‘We don’t often think about diabetes as a rheumatic disease,” says Dr. Bharat Kumar, “but it has a lot of musculoskeletal and immunologic manifestations. Recognizing these manifestations can help rheumatologists better manage their patients and direct therapy.’
Diabetes mellitus is an increasingly prevalent disorder, affecting nearly 12% of the U.S. population, with an additional 38% of the population having prediabetes. Thus, diabetes is a common comorbidity among patients with rheumatic disease.1
As rheumatologists, we often reckon with diabetes when reaching for corticosteroids to stamp out active inflammation, given that steroids can worsen insulin resistance and cause hyperglycemia. Brittle and difficult-to-control diabetes may entirely preclude the use of corticosteroid therapy.

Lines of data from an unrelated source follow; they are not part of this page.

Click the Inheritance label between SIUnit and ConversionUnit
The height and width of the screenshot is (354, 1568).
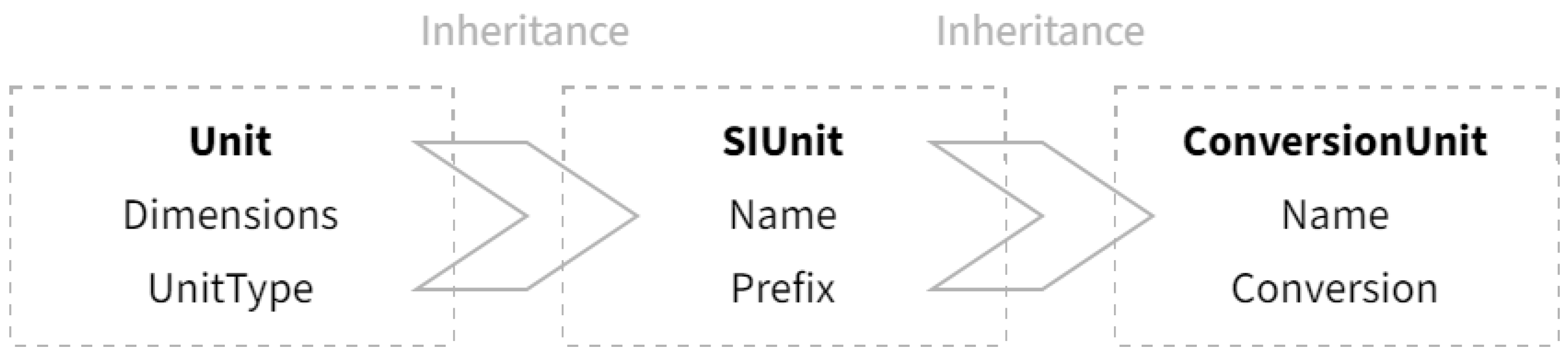[1040, 32]
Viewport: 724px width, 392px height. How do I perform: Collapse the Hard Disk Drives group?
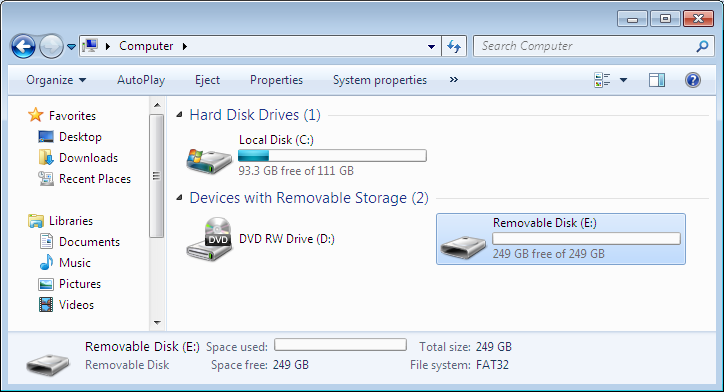[180, 115]
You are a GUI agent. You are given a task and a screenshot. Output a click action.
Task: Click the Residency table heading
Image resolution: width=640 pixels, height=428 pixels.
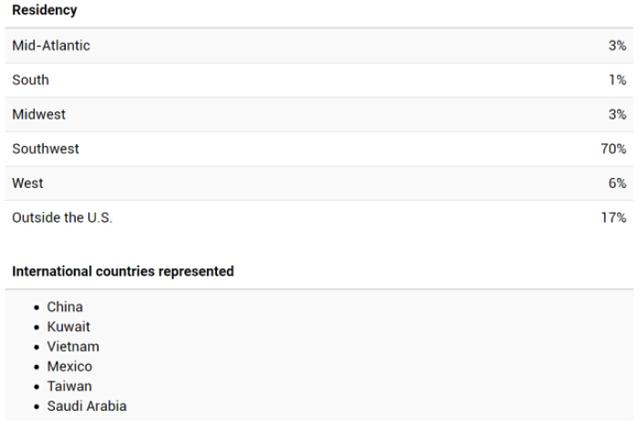[44, 10]
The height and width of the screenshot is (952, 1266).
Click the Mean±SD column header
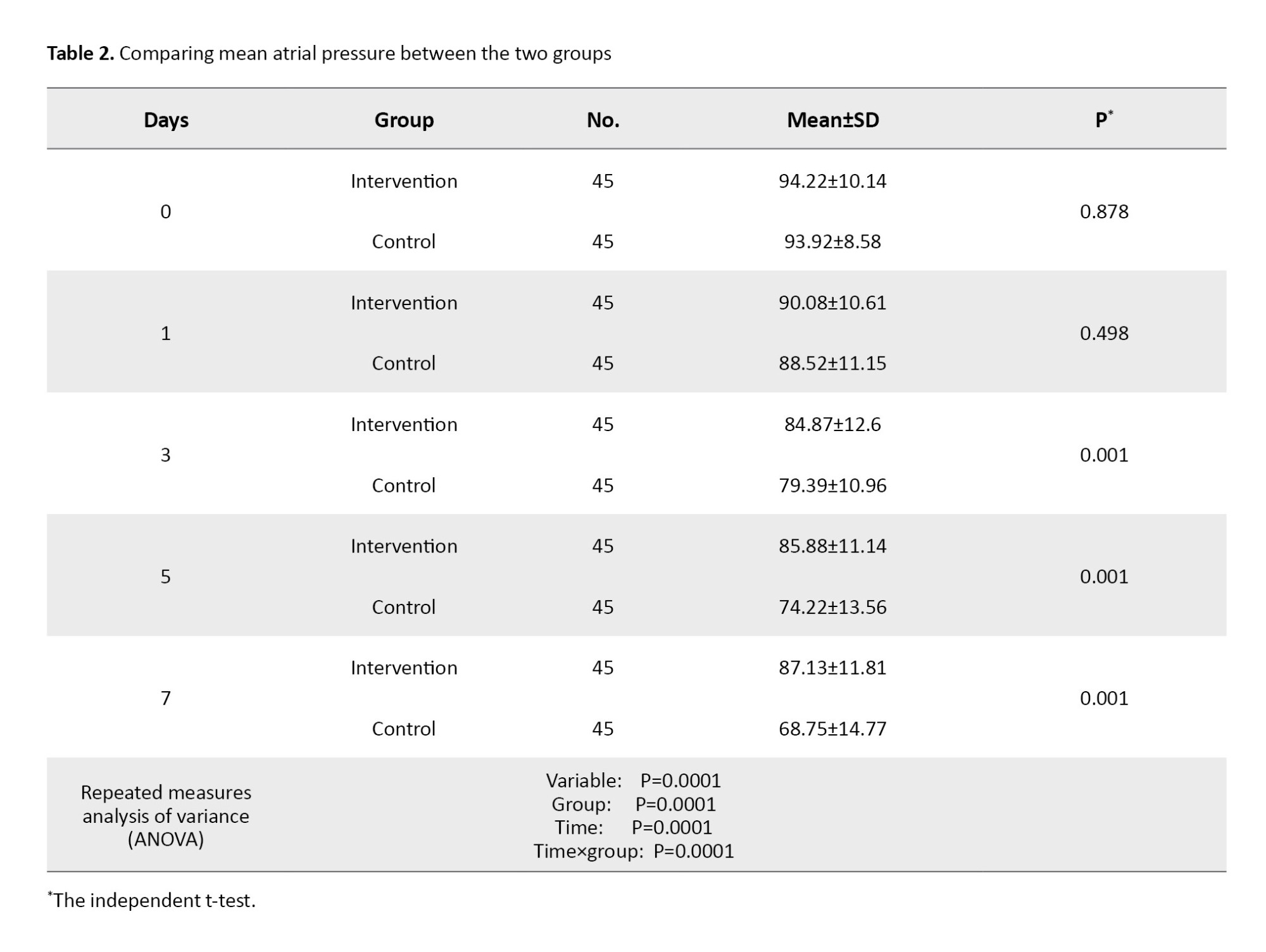832,120
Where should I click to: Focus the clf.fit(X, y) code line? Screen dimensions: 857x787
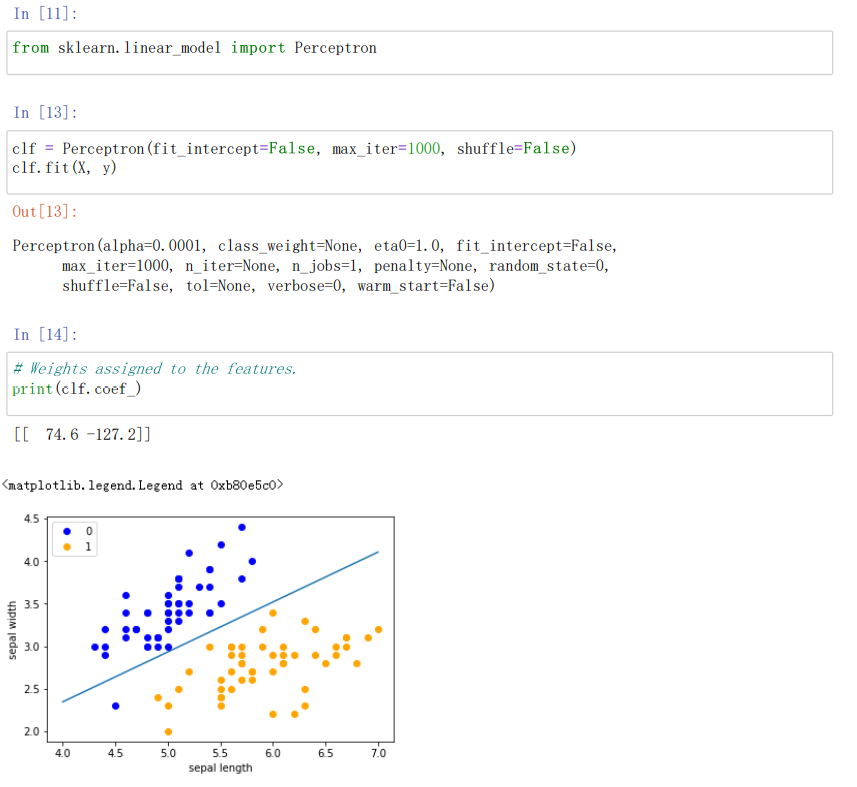click(x=64, y=168)
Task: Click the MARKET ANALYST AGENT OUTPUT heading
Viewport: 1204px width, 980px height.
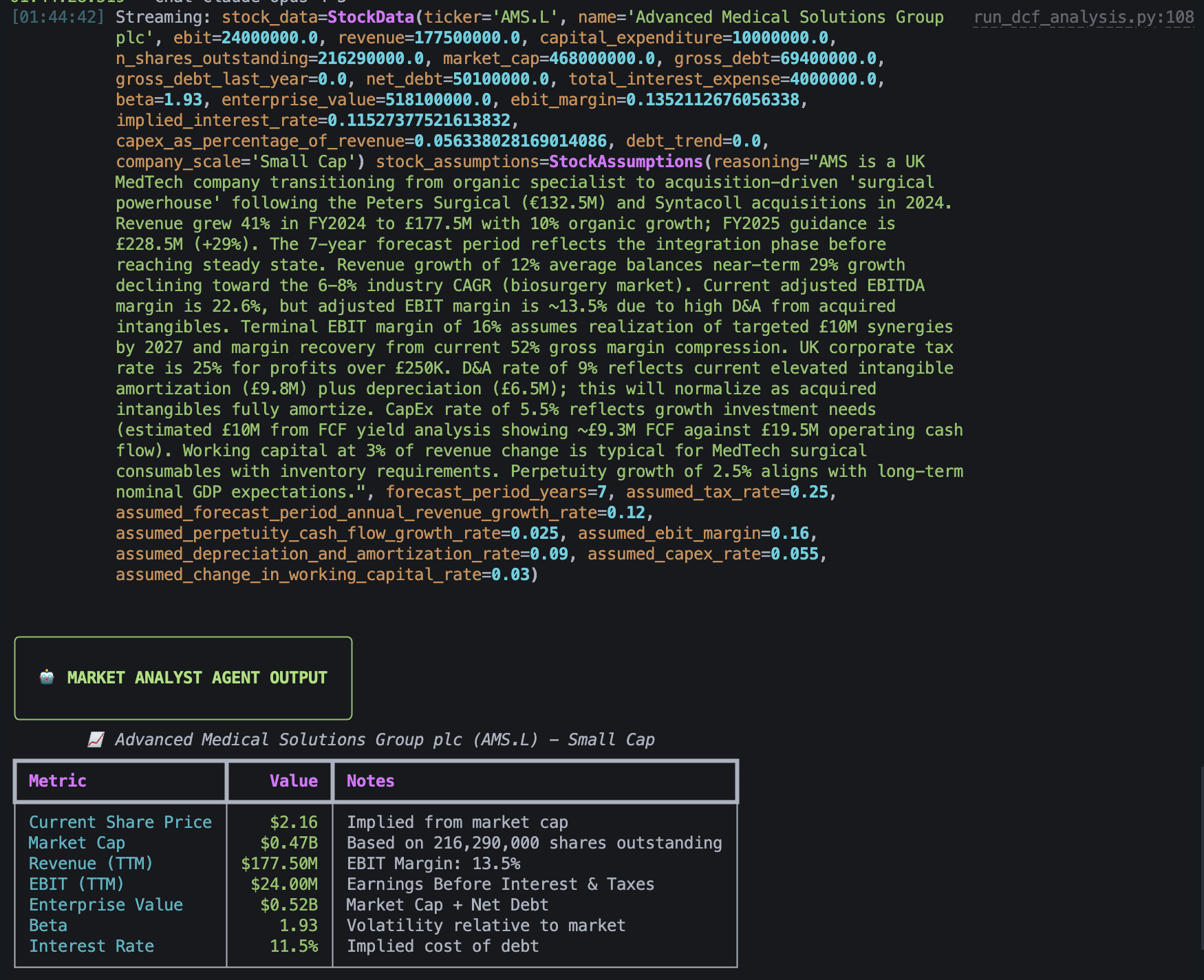Action: [197, 678]
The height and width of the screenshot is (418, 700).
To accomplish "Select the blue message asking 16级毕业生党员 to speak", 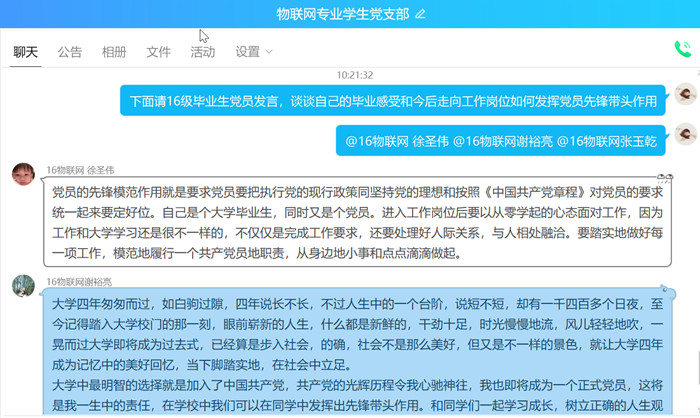I will [x=393, y=101].
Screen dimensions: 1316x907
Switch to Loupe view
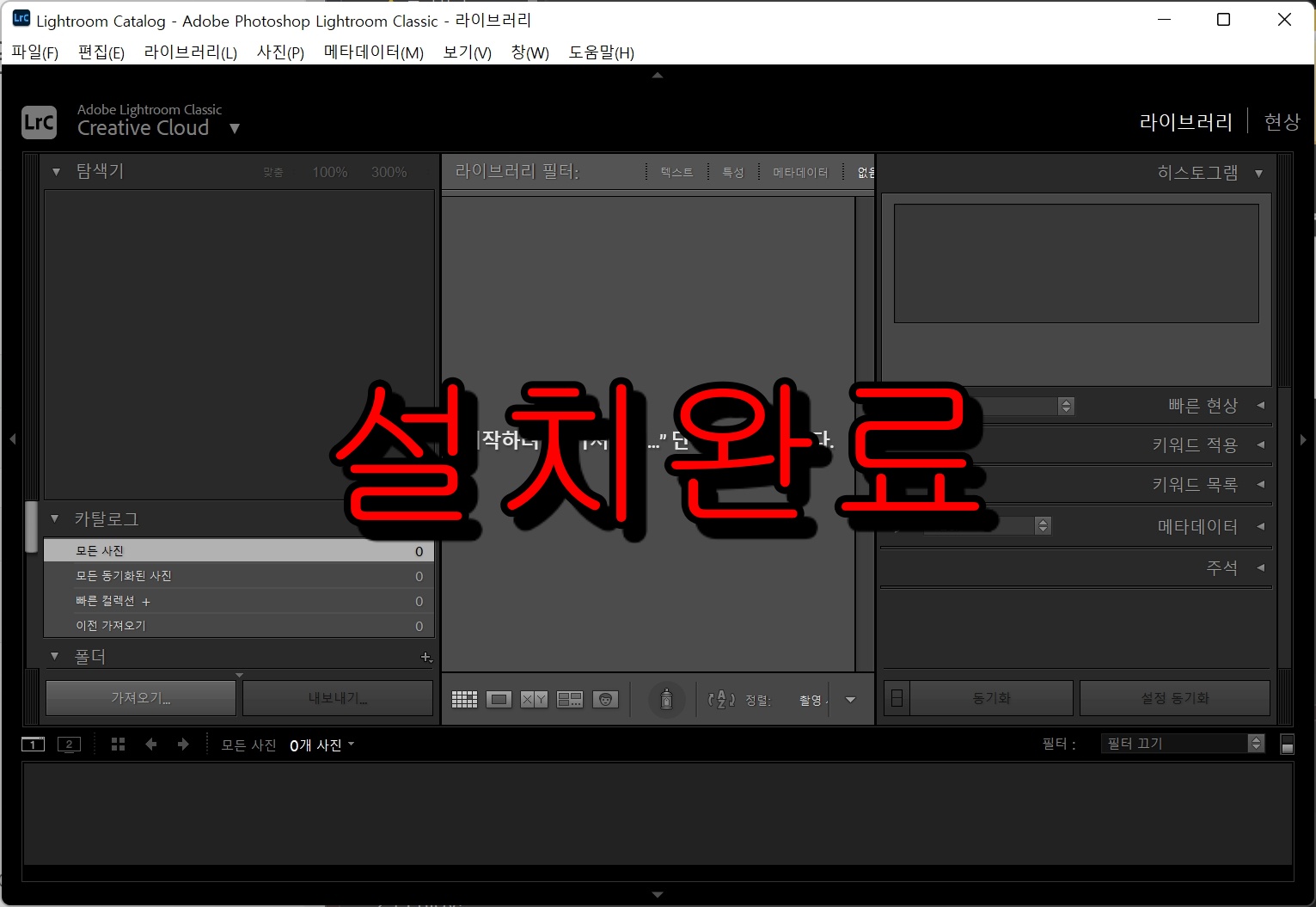pos(499,699)

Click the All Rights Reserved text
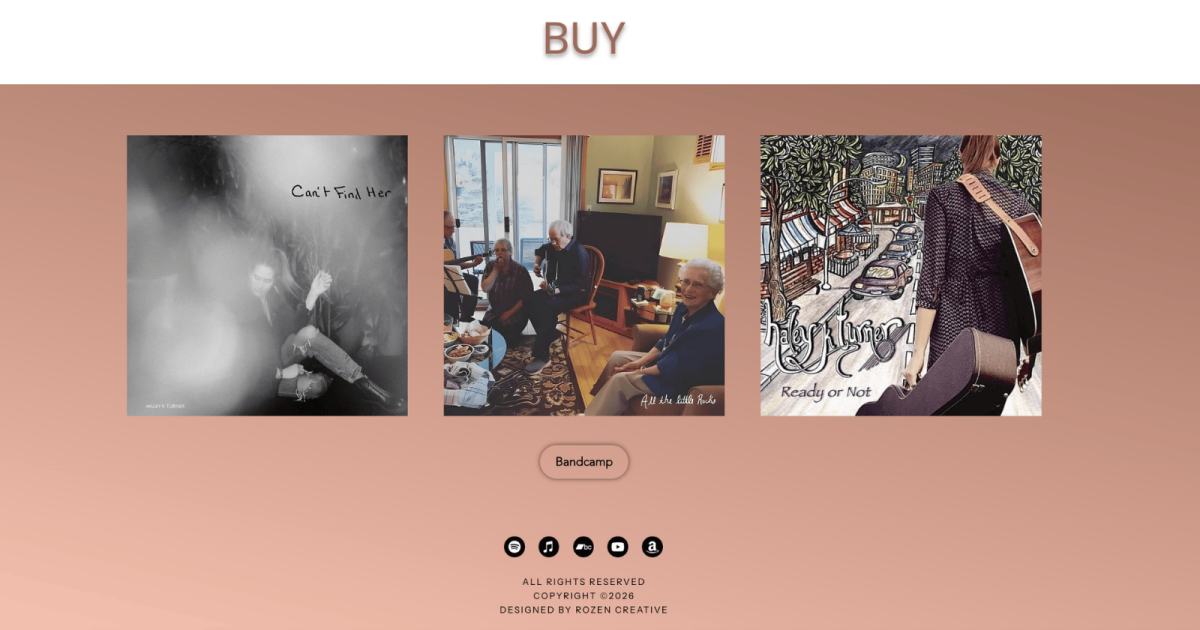(x=584, y=582)
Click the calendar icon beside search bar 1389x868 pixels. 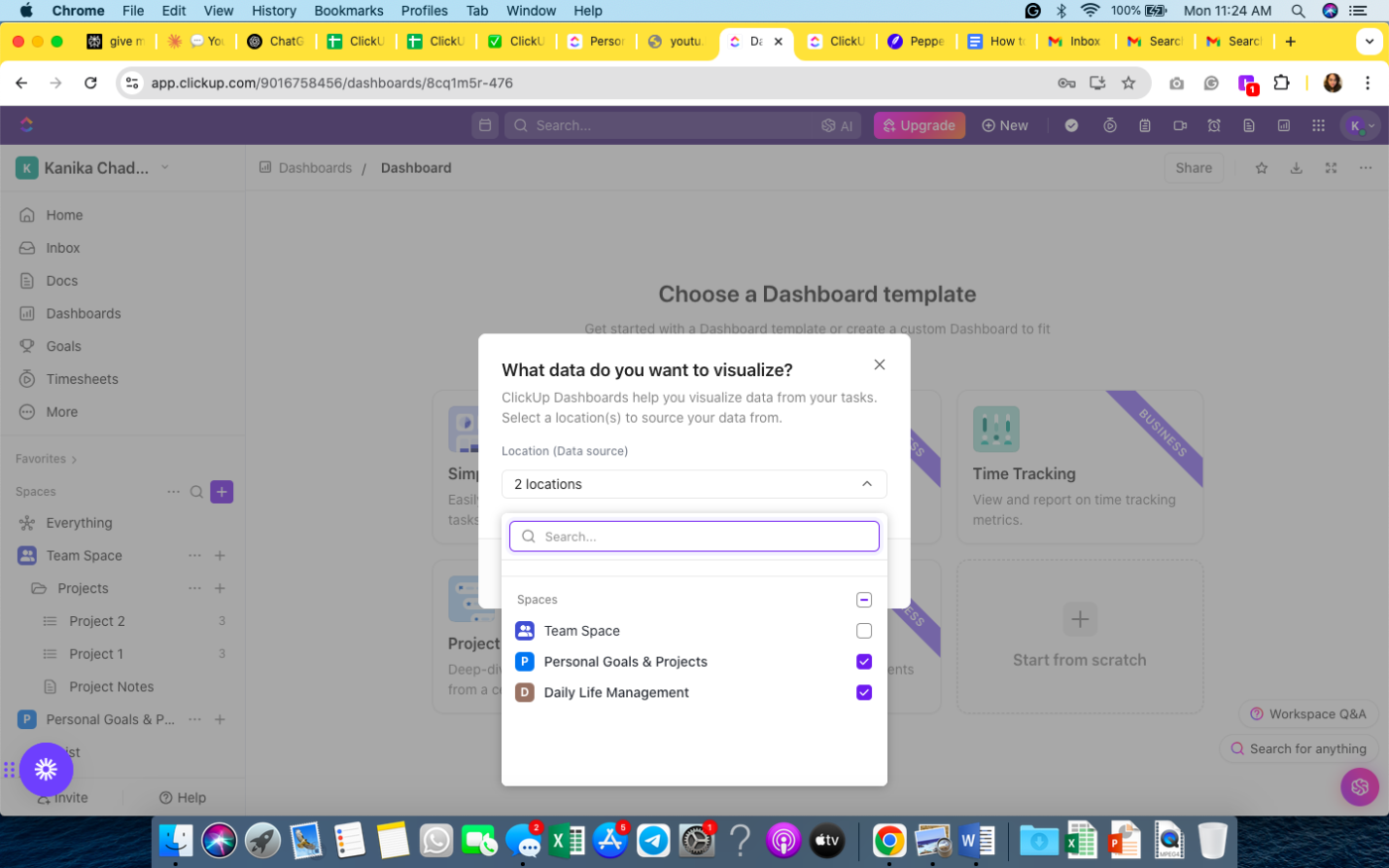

Diabetes itself can present with an array of non-inflammatory rheumatic manifestations that may mimic inflammatory diseases, such as rheumatoid arthritis, scleroderma and myositis. Rheumatic manifestations of diabetes can lead to functional limitations that impede exercise and further compromise glycemic control, although they are often overshadowed by the more familiar complications of microvascular disease, such as neuropathy, retinopathy and nephropathy.2 Indeed, the musculoskeletal manifestations of diabetes are not mentioned in the practice guidelines from the American Diabetes Association.3,4
In this review, we explore the lesser known rheumatic entities of diabetes, such as diabetic cheiroarthropathy, scleredema and diabetic myonecrosis, with clinical pearls and insights provided by experts in the field. We also highlight the common musculoskeletal diseases with increased incidence in patients with diabetes, such as carpal tunnel syndrome, Dupuytren’s contracture and stenosing tenosynovitis. For each entity, we discuss the presenting signs and symptoms, diagnosis and management.
Diabetic Cheiroarthropathy
Diabetic cheiroarthropathy has many different illustrative names, including the syndrome of limited joint mobility, diabetic contractures, stiff hand syndrome and diabetic stiff hand. It is characterized by a progressive resistance to passive and active range of motion, often beginning in the hands, and seen in patients with diabetes.
Nilanjana Bose, MD, a rheumatologist in private practice at Lonestar Rheumatology, Houston, and an adjunct professor with the University of Texas Medical Branch at Galveston, notes, “Although [diabetic cheiroarthropathy] isn’t seen routinely, it is a diagnosis that you have to keep in your differential for joint stiffness.”
Importantly, it is a painless entity, and patients will present with “contractures and fibrosis with waxy skin on the hands. Distinguishing it from rheumatoid arthritis should be fairly straight forward for the rheumatologist,” says Dr. Bose. It can also be distinguished from Dupuytren’s contracture given the absence of thickening or nodularity of the palmar fascia.5
The reported prevalence of diabetic cheiroarthropathy varies widely, from 8–53%, depending on the definition used and population studied.5 Diabetic cheiroarthropathy is associated with the duration and severity of diabetes, but can be seen in prediabetes and can be out of proportion to the A1C.5,6
Patients may describe a loss of grip strength, inability to perform fine motor movements and generally impaired hand function. They may also have dysesthesia due to concomitant diabetic polyneuropathy. Contractures mostly occur in the proximal interphalangeal and metacarpophalangeal joints, and tend to progress over time from the fourth and fifth digits radially toward the second and third digits.5
Dr. Bose notes that the diagnosis is primarily clinical, but that “advanced imaging like magnetic resonance imaging (MRI) or ultrasound can help distinguish whether there are changes of inflammatory arthritis or if the presentation is purely mechanical.”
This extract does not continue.